Background: Most first-line antiretroviral therapy regimens in Africa include stavudine (d4T), despite the high incidence of toxicities related to it. We estimated the cost and cost-effectiveness of switching from d4T to tenofovir disoproxil fumarate (TDF) in South Africa.
Methods: A model was developed to estimate the proportion of patients in a hypothetical cohort who experienced d4T- and TDF-related events over the 2 years after antiretroviral therapy initiation. Transition probabilities, event and drug costs, and utility losses were estimated from primary data and the literature. Outcomes included incremental cost, incremental cost-effectiveness ratio per quality-adjusted life year gained, and threshold prices for TDF.
Results: After 2 years, 82.5% of the d4T scenario cohort remained on d4T, 16.6% had switched to AZT, 0.8% had died, and 414 events that did not lead to a drug change had occurred. In the TDF scenario, 97.5% of the cohort remained on TDF. At a baseline cost of TDF of $17.00/month, the incremental cost of the TDF scenario was $128/patient/year and the incremental cost-effectiveness ratio was $9007 per quality-adjusted life year gained.

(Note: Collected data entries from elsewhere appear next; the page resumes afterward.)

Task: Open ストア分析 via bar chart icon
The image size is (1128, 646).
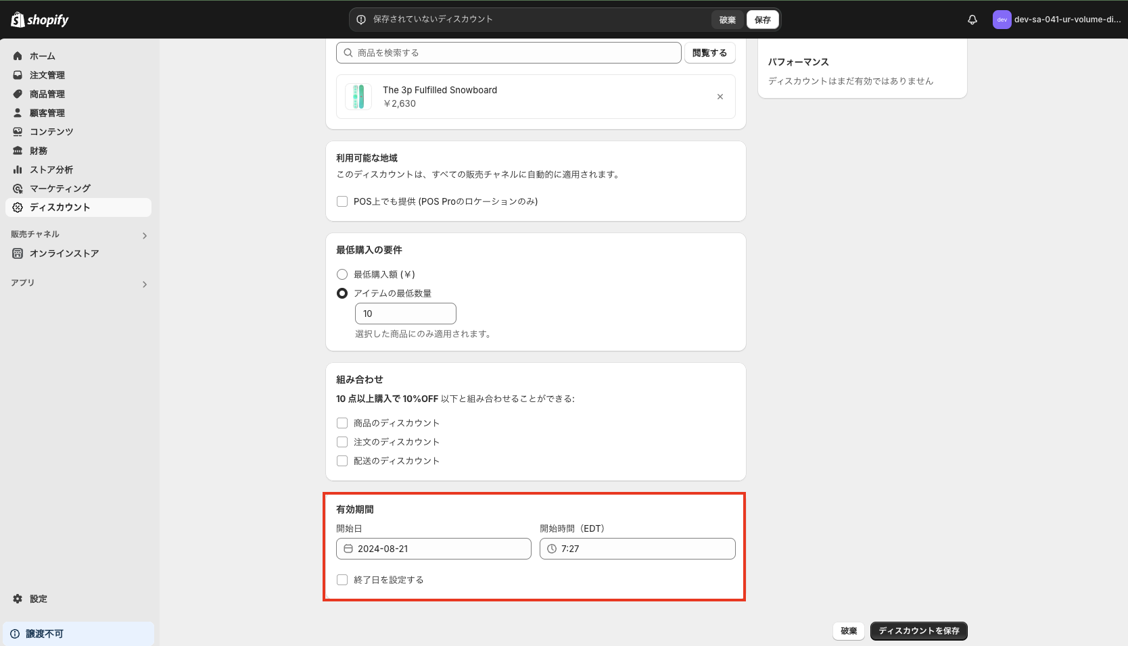Action: [x=17, y=170]
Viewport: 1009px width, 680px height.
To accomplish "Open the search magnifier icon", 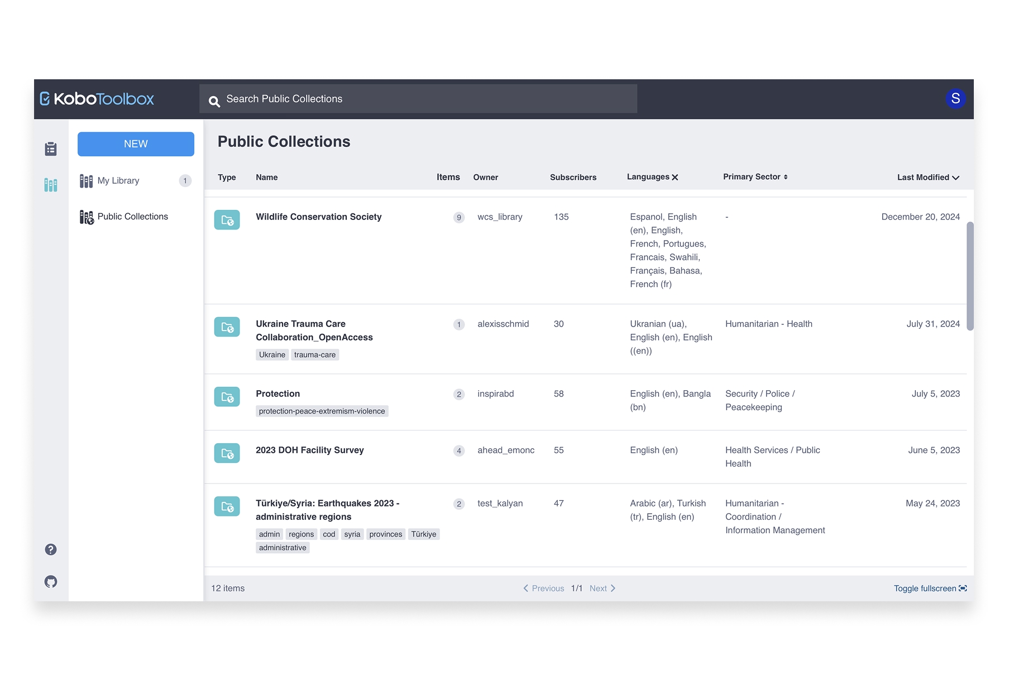I will coord(215,101).
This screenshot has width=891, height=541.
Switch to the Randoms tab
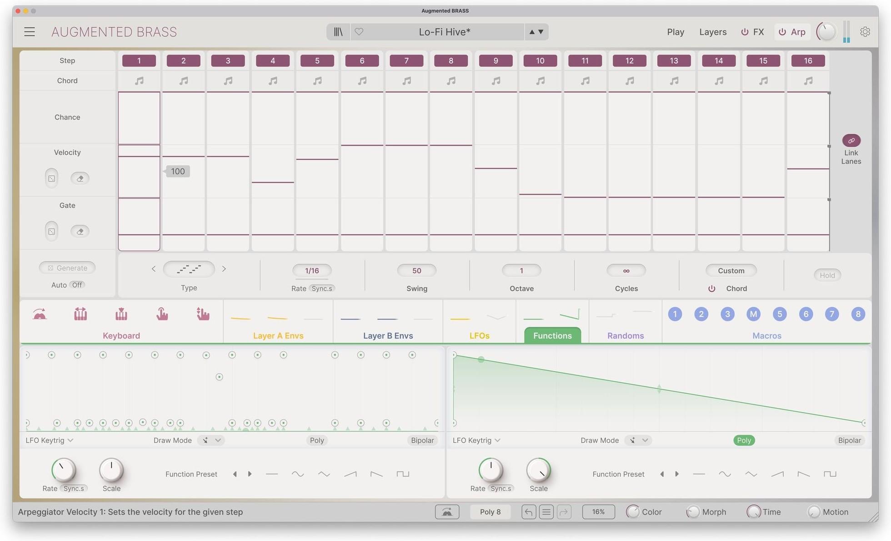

The change to TDF would be cost neutral for the government at a price of $6.17/month and highly cost effective at a price of $12.94/month.
Conclusions: At a TDF price of $17.00/month, savings on d4T toxicity management will offset roughly 20% of the higher price of TDF. The price of TDF would have to fall substantially to make the change cost neutral for South Africa in budgetary terms, but it would be highly cost effective at a price only slightly less than what is currently available.